**What the task asks**
Retype, without pictures, the line holding "Where should I" and each line below it through the final line.

━━ Extracted records ━━

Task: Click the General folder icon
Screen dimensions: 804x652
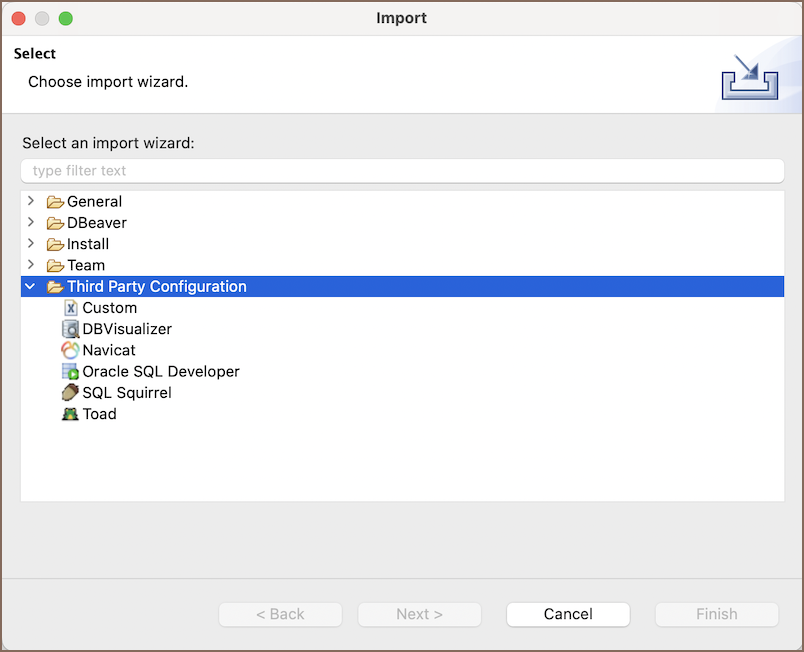Action: (55, 202)
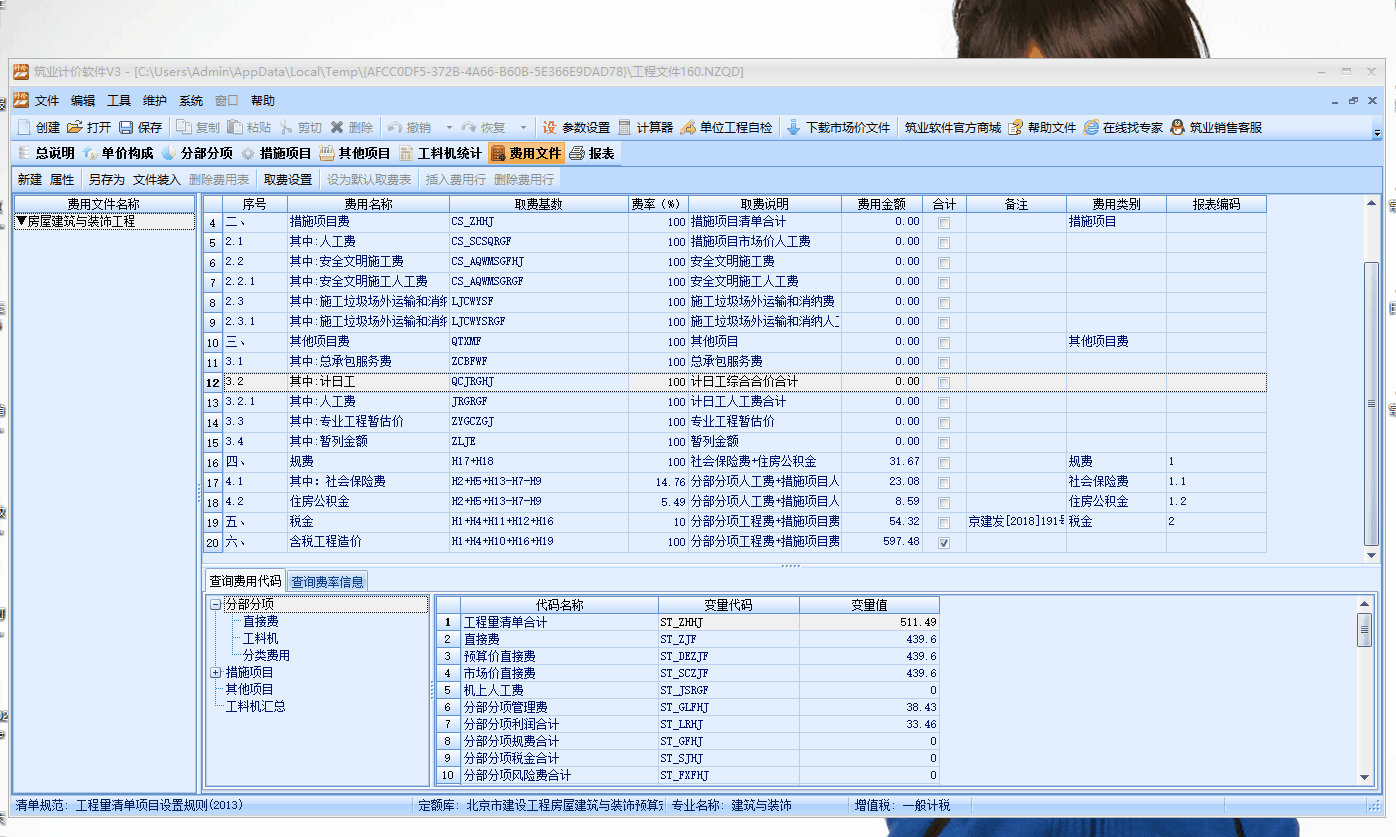The image size is (1396, 837).
Task: Switch to 查询费率信息 tab
Action: pyautogui.click(x=327, y=582)
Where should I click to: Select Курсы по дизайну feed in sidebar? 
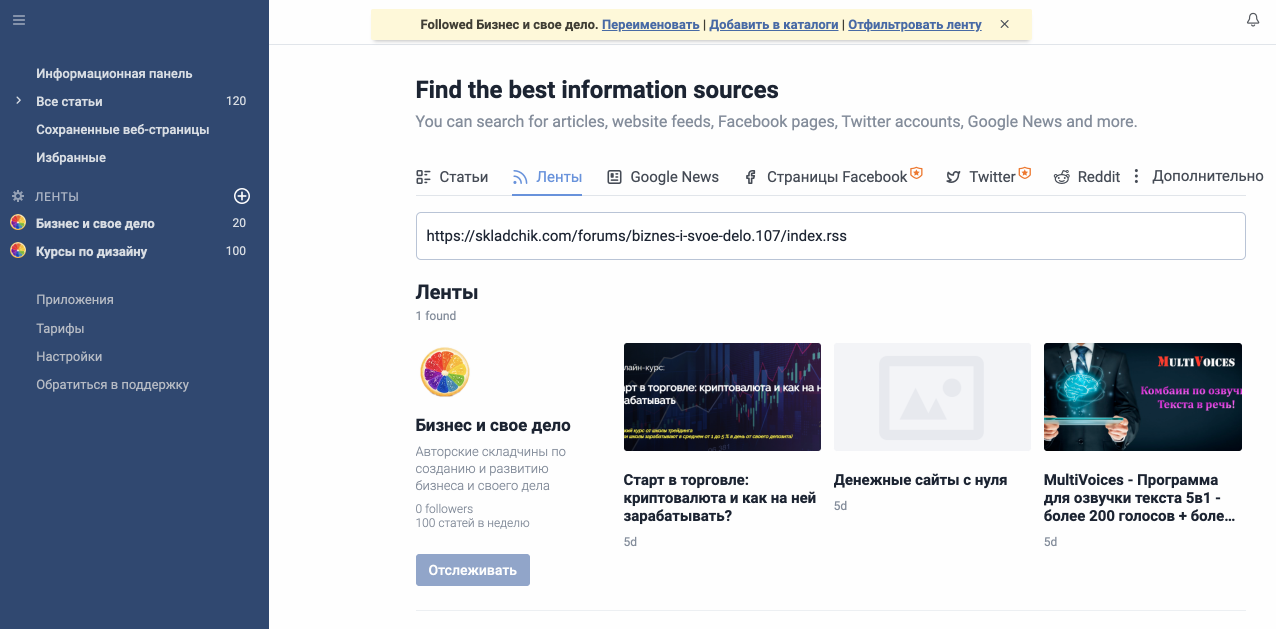pos(92,251)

━━━

**Written response**
Where should I click to: Select Курсы по дизайну feed in sidebar? 
pos(92,251)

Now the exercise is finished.